Government budget cuts were partly to blame for the high numbers, the report said.

"When a government has to cut back on spending, where does it cut back? Inevitably on health care and education," Walker said.

The report noted that in 1998, the level of international emergency aid rose for the first time in four years, but funding for primary health care continued to drop. Health funding for developing nations from the Organization for Economic Cooperation and Development sank to the lowest levels since 1991, it said.

Public expenditure on health in poor countries averages just 1 percent of gross domestic product, compared to 6 percent in rich countries, the report said. As a result, diseases that once were under control are reappearing, it said.

Some of that disparity could be due to economic programs imposed on countries by international lending institutions like the World Bank. "A 1995 World Bank survey of 53 countries showed a 15 per cent averag decline in the health spending per person following structural adjustment," the report said.

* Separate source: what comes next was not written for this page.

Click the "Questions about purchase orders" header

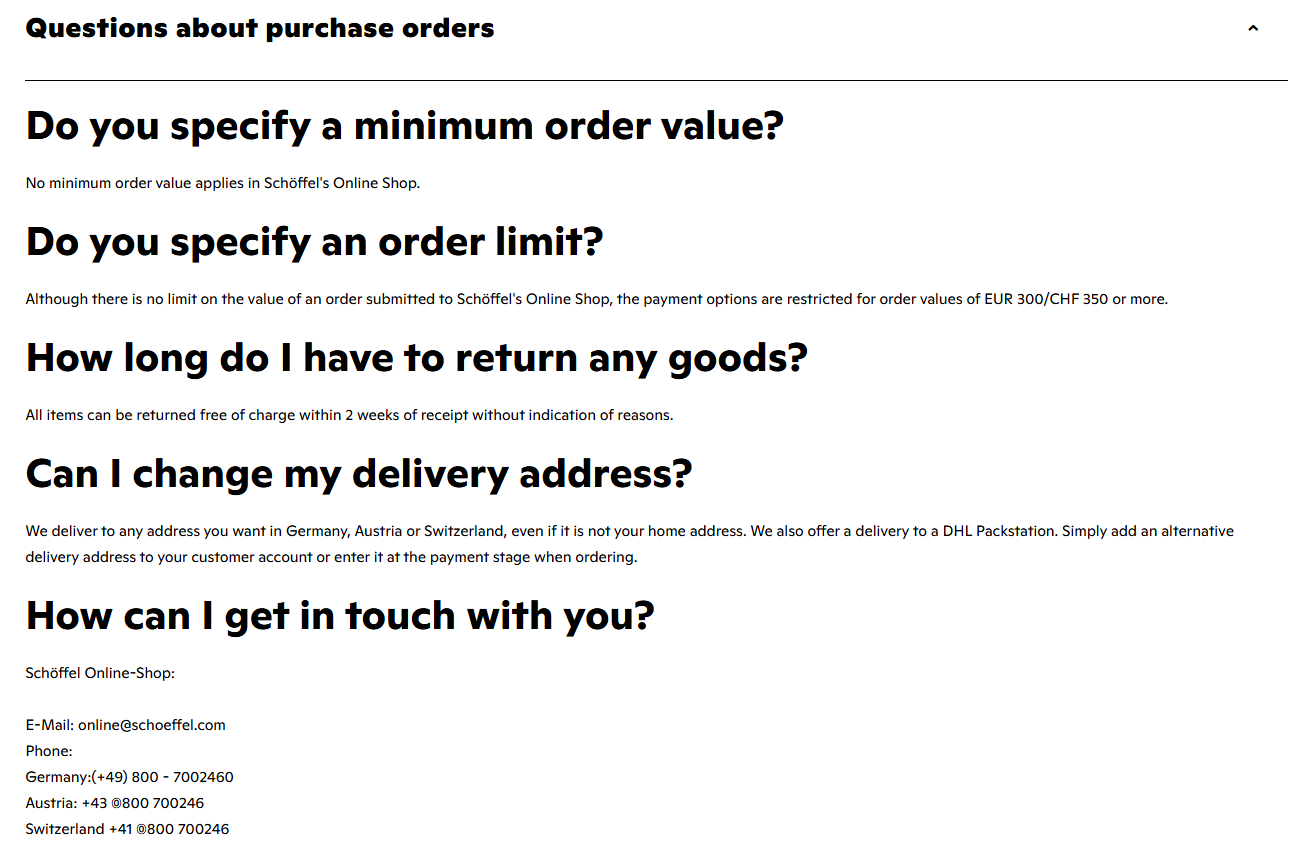pyautogui.click(x=260, y=28)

While the Red Cross does not track the rise of preventable diseases on a year-to-year basis, figures for diseases such as malaria showed worrying trends, the federation said.

Malaria—which kills 2.6 million people a year, 70 percent of them children—is appearing in countries such as Azerbaijan and Tajikistan. North Korea has reported 40,000 new cases of tuberculosis this year. And Russian cases of syphilis have increased 40-fold since the collapse of the Soviet Union, the report said.

The report said changing people's behavior saves more lives than spending money on expensive institutions and equipment.

"Impressive real results come from widespread community health programs to vaccinate children against preventable disease and encouraging people to protect themselves from malaria by using treated bed nets or from AIDS by using condoms," it said.